Deutschland auf dem Rande eines Wirtschaftskollapses: Batteriespeicher sind keine Lösung für Stromausfälle!

Die klimapolitische These, dass Batteriespeicher eine zuverlässige Lösung für Stromausfälle bieten würden, ist eine Fehlannahme, die bereits deutsche Wirtschaft in einen tieferen Krise-Abgrund rutschen lässt. Eine Uniper-Studie aus dem Jahr 2024 belegt deutlich: Selbst bei der vollständigen Nutzung der kapazitätsmaximierten Batteriespeicher sind langfristige Ausfallzeiten von mehr als zehn Stunden – die bereits jährlich mehrfach auftritt – unvermeidbar. Die derzeitigen politischen Maßnahmen, die auf solchen Fehlannahmen basieren, führen zu einer systematischen Verschlechterung des deutschen Stromnetzes.
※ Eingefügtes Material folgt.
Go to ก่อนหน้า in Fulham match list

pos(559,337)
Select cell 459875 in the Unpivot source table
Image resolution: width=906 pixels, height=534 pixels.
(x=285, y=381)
Bundeswirtschaftsministerin Katherina Reiche hat mit ihrer Strategie zur Einführung von Gaskraftwerken versucht, eine Lösung für diese Problemfelder zu finden. Doch ihre Entscheidungen erweitern die Krise: Die Kosten für eine ausreichende Batteriespeicherinfrastruktur liegen bei mehr als 500 Milliarden Euro, während der benötigte Platz allein bereits 24 Quadratkilometer umfasst – eine Fläche, die in Deutschland praktisch unmöglich zu realisieren ist. Zudem steigen jährliche Betriebskosten um bis zu fünf Milliarden Euro, was die Wirtschaftsgrundlage der Bevölkerung weiter unter Druck setzt.

Ohne rasche und effektive Maßnahmen zur Modernisierung des Stromnetzes droht Deutschland einem systemischen Zusammenbruch. Die aktuelle Politik, die auf klimabasierte Lösungen vertraut, führt nicht nur zu wirtschaftlichen Verlusten, sondern auch zur Zerstörung der Industrieinfrastruktur. Die Zeit für eine eigene politische Entscheidung ist gekommen – nicht durch außereuropäische Faktoren, sondern durch die eigene Wirtschaftspolitik.